The Iran war has pushed up oil and gas prices, and Chancellor Rachel Reeves warned the economic impact could be 'significant', prompting contingency planning. Government work is under way on targeted energy bill support for the most vulnerable ahead of the energy price cap expiry at the end of June as global prices risk pushing up domestic bills.

Analysis

Immediate beneficiaries are upstream and integrated producers (who capture ~80-90% of incremental barrel margin) while retail suppliers and regulated utilities face two squeezes: higher wholesale pass-through into costs and political pressure to avoid broad subsidies. Second-order winners include LNG traders and freight insurers as cargo rerouting and risk premia widen — expect TTF/Title-based spreads to widen versus Henry Hub as Asian demand competes for spot LNG over the next 3–9 months.
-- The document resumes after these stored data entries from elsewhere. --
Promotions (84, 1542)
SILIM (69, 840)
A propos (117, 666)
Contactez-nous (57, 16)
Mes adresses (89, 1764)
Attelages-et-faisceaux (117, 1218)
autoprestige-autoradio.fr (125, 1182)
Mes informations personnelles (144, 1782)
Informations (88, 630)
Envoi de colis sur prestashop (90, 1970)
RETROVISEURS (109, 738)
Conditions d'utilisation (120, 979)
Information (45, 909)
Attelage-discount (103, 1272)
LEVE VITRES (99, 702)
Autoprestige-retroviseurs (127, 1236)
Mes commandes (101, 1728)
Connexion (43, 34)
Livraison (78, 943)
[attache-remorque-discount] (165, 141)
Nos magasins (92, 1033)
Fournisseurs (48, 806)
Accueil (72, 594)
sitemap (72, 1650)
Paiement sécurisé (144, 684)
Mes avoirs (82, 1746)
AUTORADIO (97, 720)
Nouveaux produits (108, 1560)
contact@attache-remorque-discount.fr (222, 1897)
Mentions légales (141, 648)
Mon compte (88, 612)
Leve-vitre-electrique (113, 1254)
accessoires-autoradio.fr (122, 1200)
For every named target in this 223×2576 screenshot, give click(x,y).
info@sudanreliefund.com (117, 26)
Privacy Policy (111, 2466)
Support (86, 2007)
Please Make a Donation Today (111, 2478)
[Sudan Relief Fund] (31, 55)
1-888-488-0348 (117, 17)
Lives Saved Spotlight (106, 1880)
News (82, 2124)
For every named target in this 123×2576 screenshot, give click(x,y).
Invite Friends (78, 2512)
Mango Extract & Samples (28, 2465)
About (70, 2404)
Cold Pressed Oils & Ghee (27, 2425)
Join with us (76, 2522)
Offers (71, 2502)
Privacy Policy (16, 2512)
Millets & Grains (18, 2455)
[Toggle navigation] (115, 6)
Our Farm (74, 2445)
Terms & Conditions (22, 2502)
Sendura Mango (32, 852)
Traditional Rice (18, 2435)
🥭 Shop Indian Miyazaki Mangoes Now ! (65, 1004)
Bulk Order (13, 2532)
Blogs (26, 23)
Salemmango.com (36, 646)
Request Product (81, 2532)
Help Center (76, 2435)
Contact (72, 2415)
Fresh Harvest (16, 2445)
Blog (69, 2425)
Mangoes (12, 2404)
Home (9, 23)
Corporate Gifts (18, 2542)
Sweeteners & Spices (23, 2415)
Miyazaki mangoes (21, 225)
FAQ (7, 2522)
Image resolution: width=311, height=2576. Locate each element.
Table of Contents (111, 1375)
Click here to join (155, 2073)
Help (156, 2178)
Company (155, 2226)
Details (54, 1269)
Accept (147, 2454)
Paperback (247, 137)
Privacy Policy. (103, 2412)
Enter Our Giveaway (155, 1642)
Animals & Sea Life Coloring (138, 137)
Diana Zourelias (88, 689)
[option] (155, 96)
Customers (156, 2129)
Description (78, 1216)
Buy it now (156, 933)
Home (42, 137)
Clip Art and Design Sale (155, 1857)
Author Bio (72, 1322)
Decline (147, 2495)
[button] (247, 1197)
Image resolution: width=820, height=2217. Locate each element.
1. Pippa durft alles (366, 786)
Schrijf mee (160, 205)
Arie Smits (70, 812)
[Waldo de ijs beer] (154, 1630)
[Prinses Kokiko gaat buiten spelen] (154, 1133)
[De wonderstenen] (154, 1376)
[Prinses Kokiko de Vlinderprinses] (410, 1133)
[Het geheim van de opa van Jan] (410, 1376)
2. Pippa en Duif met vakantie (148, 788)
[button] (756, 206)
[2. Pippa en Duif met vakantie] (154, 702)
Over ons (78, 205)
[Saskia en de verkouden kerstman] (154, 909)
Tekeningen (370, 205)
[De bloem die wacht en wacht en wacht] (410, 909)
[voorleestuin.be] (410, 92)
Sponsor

Supply-chain knock‑ons: higher bunker and freight costs flow into commodity and manufacturing input prices, adding a lagged inflation impulse that shows up in PPI and consumer staples margins over 2–4 quarters. Key risks and catalysts: near-term spikes from flare-ups or tanker incidents can reprice oil/gas within days, but multi-month outcomes hinge on diplomatic openings, emergency SPR releases and LNG re-routing capacity (vessels + regas terminals) which can compress spreads within 60–120 days. Political choices matter: targeted, means-tested support (vs universal subsidies) materially lowers sovereign financing needs — reducing gilt selloffs but increasing sectoral credit stress in retail energy. Central bank reaction is the wildcard — a persistent pass-through to core CPI would force tighter policy, pressuring long-duration assets over 3–12 months. Contrarian view: markets are pricing a sustained fiscal/consumption shock; targeted support suggests the UK fiscal impulse may be smaller than feared, so currency and gilt dislocations could be overstated. Energy price spikes historically mean-revert as supply responses and demand destruction emerge within 2–6 months; therefore prefer convex, limited-loss option structures to blunt volatility rather than outright directional bets on permanency.